With the final podium spot on the line, Russia and Australia's top players will determine who earns the bronze medal.
In group play, Australia beat Russia 70-66. The two nations will clash again Saturday at noon for third place in the women' basketball tournament.
While few games not involving Team USA garner much attention, this matchup features some WNBA stars and the first woman in Olympic history to dunk.
These teams may have fallen short of earning a gold medal, but they can finish the London Games on a positive note by snatching the bronze.
Australia nearly pulled off a gigantic upset against Team USA in the semifinals, but they fell short, losing 86-73.
Captain Lauren Jackson won't let them sulk in defeat.
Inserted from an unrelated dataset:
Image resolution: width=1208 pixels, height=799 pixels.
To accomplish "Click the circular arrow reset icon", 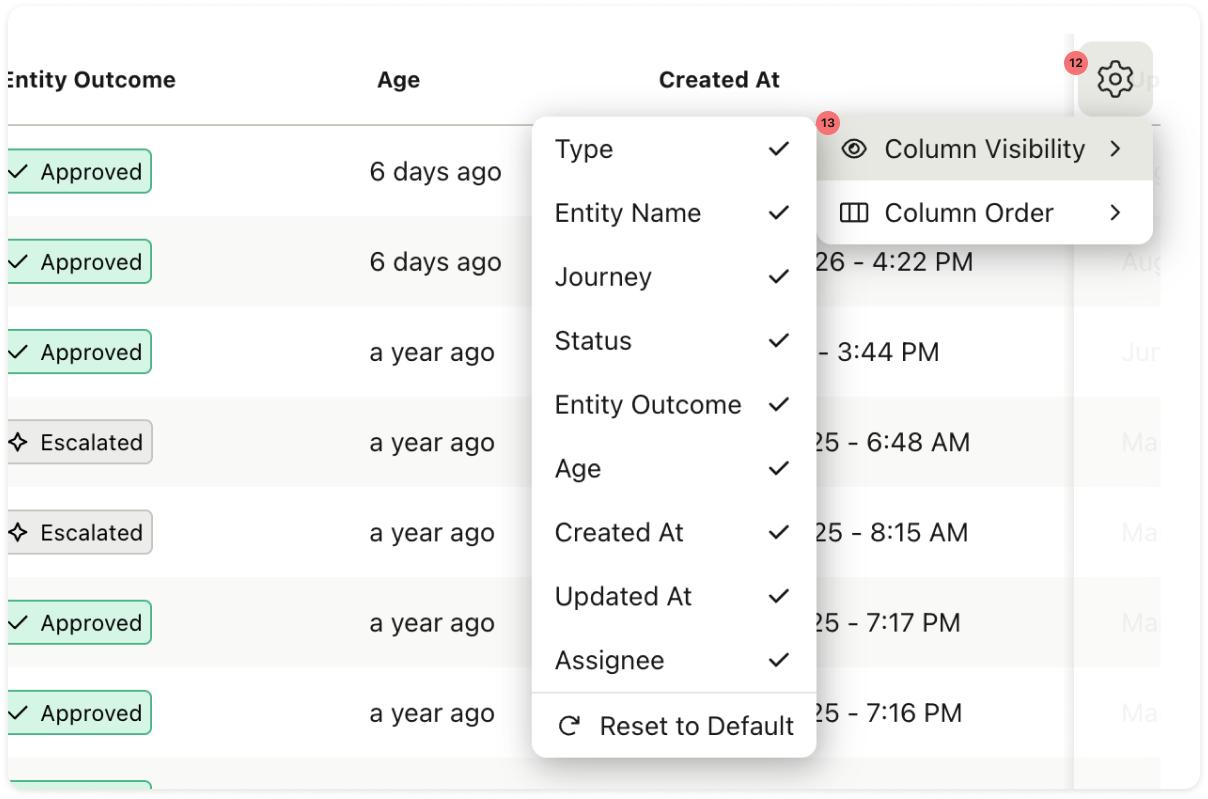I will [569, 726].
The Seattle Storm star lost to teammate Sue Bird after squandering a first-half lead against the U.S. team. Jackson scored 14 points, which is right in line with the 14.6 points she has averaged during the Olympics. That mark places her as the team's top scorer and eighth in the entire Olympic field.
The 31-year-old broke the Olympic scoring record during last Tuesday's win over China, but she needs to extend the total for Australia to leave London with a medal.
Expect the experienced three-time MVP to deliver under pressure with her country counting on her.
Australia pairs the savvy veteran with a tremendous young talent.
Liz Cambage is gunning for Jackson's spot as Australia's star. The 6'8" center has already made a major name for herself by becoming the first woman to register a slam dunk during the Olympics.
She also scored a team-high 19 points against Team USA—all of which she accumulated during the first half. The U.S. squad shut her down in the second half to seize control of the game.
These inconsistencies can be expected from a 20-year-old, but Cambage cannot afford to disappear again late in the contest.
Nevertheless, Australian coach Carrie Graff expects big things from Cambage in the future (via William James).
"She's come of age through the tournament...I think she showed tonight she's going to be a world star at some point."
Becky Hammon leads the way for Russia in their hunt for the bronze.
Her decision to play for Russia sparked some controversy in 2008, but the criticism has rightfully died down in her second Olympic stint.
Last season, Hammon scored 16.2 points per game on 46.8 percent shooting with 5.7 assists for the San Antonio Silver Stars. The 14-year WNBA veteran is carrying over that production in London, dishing out an average of four assists in 26 minutes per game.
Hammon notched 12 points in their previous matchup with Australia, but she might need to tally more in what could likely be her last Olympic game. The 35-year-old must keep her squad in check for them to secure their third straight bronze medal.